Le calme comporte un risque: celui de l’immobilisme. Angela Merkel est en train de devenir une «super-Kohl», craint Der Spiegel. Au pouvoir pendant seize ans, l’ancien chancelier Helmut Kohl a fini par reculer devant les réformes indispensables de peur de provoquer des conflits politiques intempestifs.

Il n’est pas indifférent que dans le sondage publié par l’hebdomadaire de Hambourg, les jeunes entre 18 et 29 ans et les plus de 60 ans se déclarent plus satisfaits encore que la moyenne (85 contre 80%). Les premiers parce qu’ils n’ont pas trop de problèmes pour trouver un travail, les seconds parce qu’ils sont choyés par la politique. Les personnes âgées de plus de 60 ans représentent 32,5% de la population totale (contre 23,4% en France).

L’Allemagne est une société vieillissante qui aspire à la tranquillité et rejette les expérimentations hasardeuses. Par sa capacité à rassurer, à éviter les conflits en proposant des mesures puisées aussi bien dans la tradition chrétienne-démocrate que dans l’arsenal du centre-gauche, Angela Merkel est par excellence la responsable politique dont la majorité des Allemands a envie sinon besoin.

Cette forme d’apaisement ne va pas sans contradictions. A la question posée par Der Spiegel «sur quelle priorité le gouvernement devrait-il se concentrer?», 61% des personnes interrogées répondent: «plus d’attention portée à la génération à venir», contre 22% qui veulent « mieux satisfaire les besoins des contemporains ». Or c’est exactement la politique contraire aux vœux de la majorité que pratique le gouvernement, par ailleurs plébiscité.

Léthargie

Les principales mesures qu’il a prises depuis son arrivée au pouvoir visent à satisfaire des besoins immédiats, notamment à améliorer le sort des générations les plus âgées. Deux exemples: l’introduction d’une retraite pour les mères au foyer, réclamée par les éléments les plus conservateurs de la démocratie-chrétienne et l’utilisation des excédents des caisses de retraite pour augmenter les pensions au lieu de baisser les cotisations des actifs.

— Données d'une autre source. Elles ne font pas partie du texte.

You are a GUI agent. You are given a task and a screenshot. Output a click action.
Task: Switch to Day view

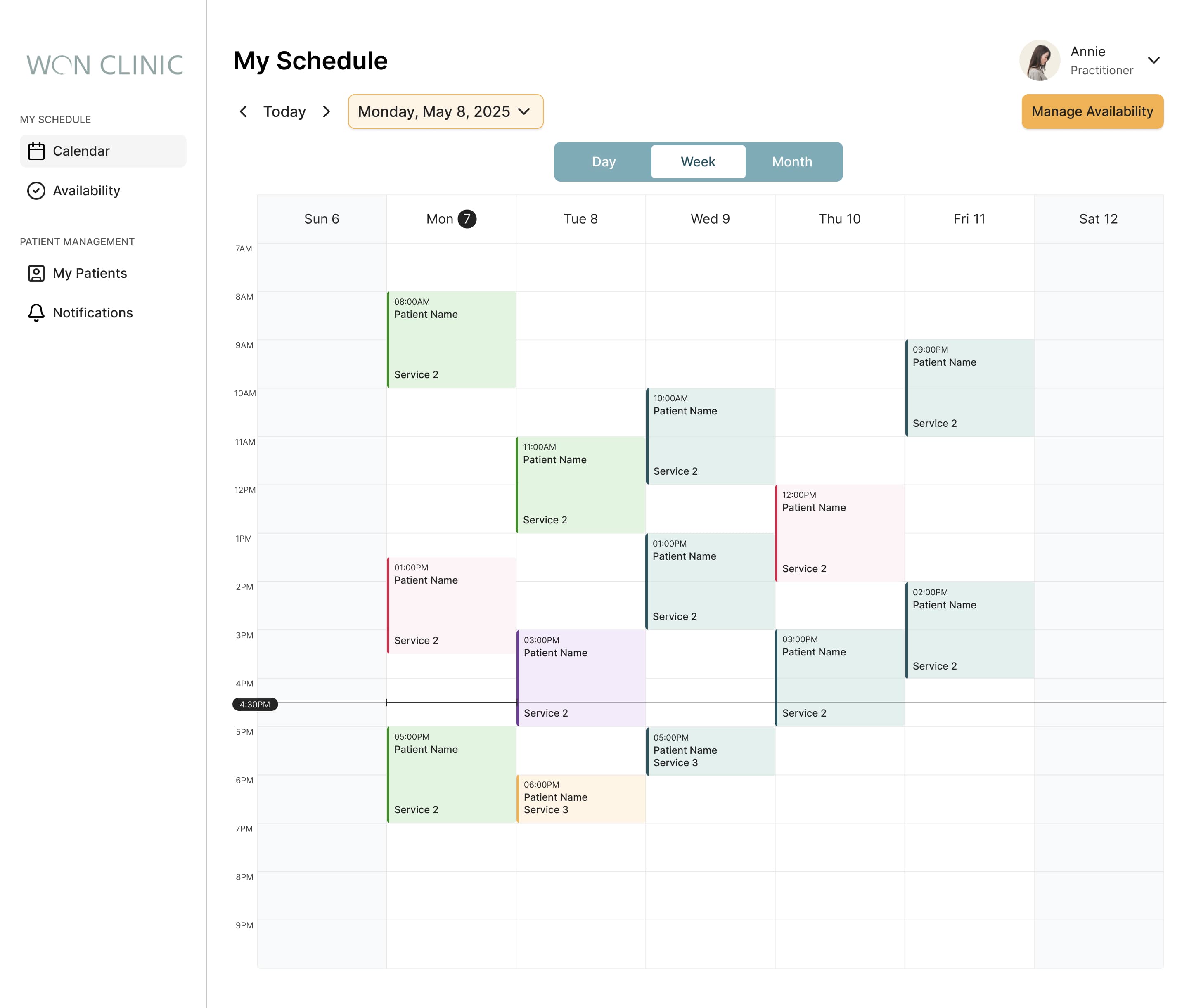click(x=604, y=162)
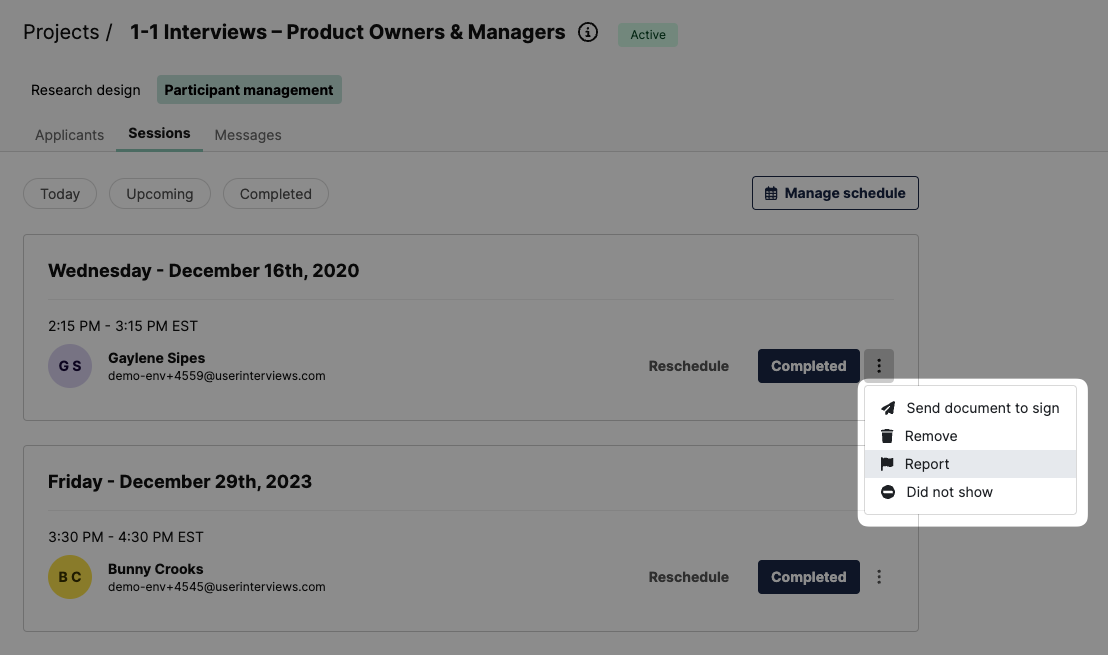The height and width of the screenshot is (655, 1108).
Task: Open the three-dot menu for Gaylene Sipes
Action: click(x=879, y=366)
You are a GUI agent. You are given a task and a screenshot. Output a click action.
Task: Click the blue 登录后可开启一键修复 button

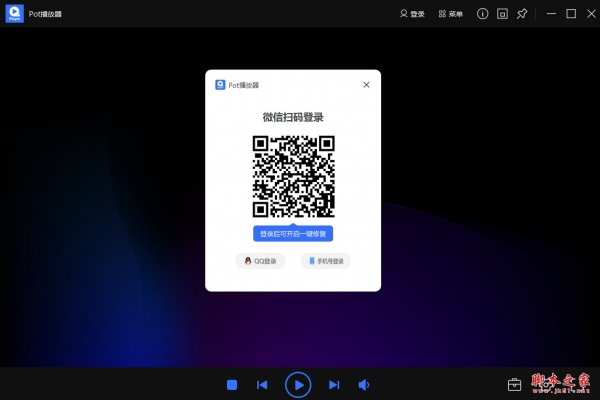(x=293, y=233)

Les dépenses sociales sur lesquelles la CDU et le SPD se sont mis d’accord se font au détriment des investissements à long terme, notamment dans l’éducation et les infrastructures. C’est le principal reproche que l’opposition fait à la grande coalition, sans toutefois être entendue malgré l’attention que la majorité semble vouloir porter aux générations futures.

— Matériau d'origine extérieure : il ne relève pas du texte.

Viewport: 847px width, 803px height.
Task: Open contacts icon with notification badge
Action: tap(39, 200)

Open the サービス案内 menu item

A la veille des élections législatives de septembre 2013, Daniel Cohn-Bendit et le sociologue Claus Leggewie avaient publié un article intitulé «Un changement de pouvoir est plus que jamais à l’ordre du jour». Selon eux, la reconduction de l’alliance entre les libéraux et les chrétiens-démocrates aurait été une catastrophe; un gouvernement de gauche entre les sociaux-démocrates, les Verts et la gauche radicale était impossible pour des questions de principes; une grande coalition était une recette pour l’immobilisme, prévoyaient-ils.

Seule la coopération entre les chrétiens-démocrates et les Verts pouvait oser les réformes évitant à l’Allemagne une forme de léthargie. Ils ont presque été entendus. Après les élections, Angela Merkel a entrepris des consultations avec les écologistes sans toutefois oser franchir le pas. Elle ne voulait pas d’une alliance audacieuse mais conflictuelle.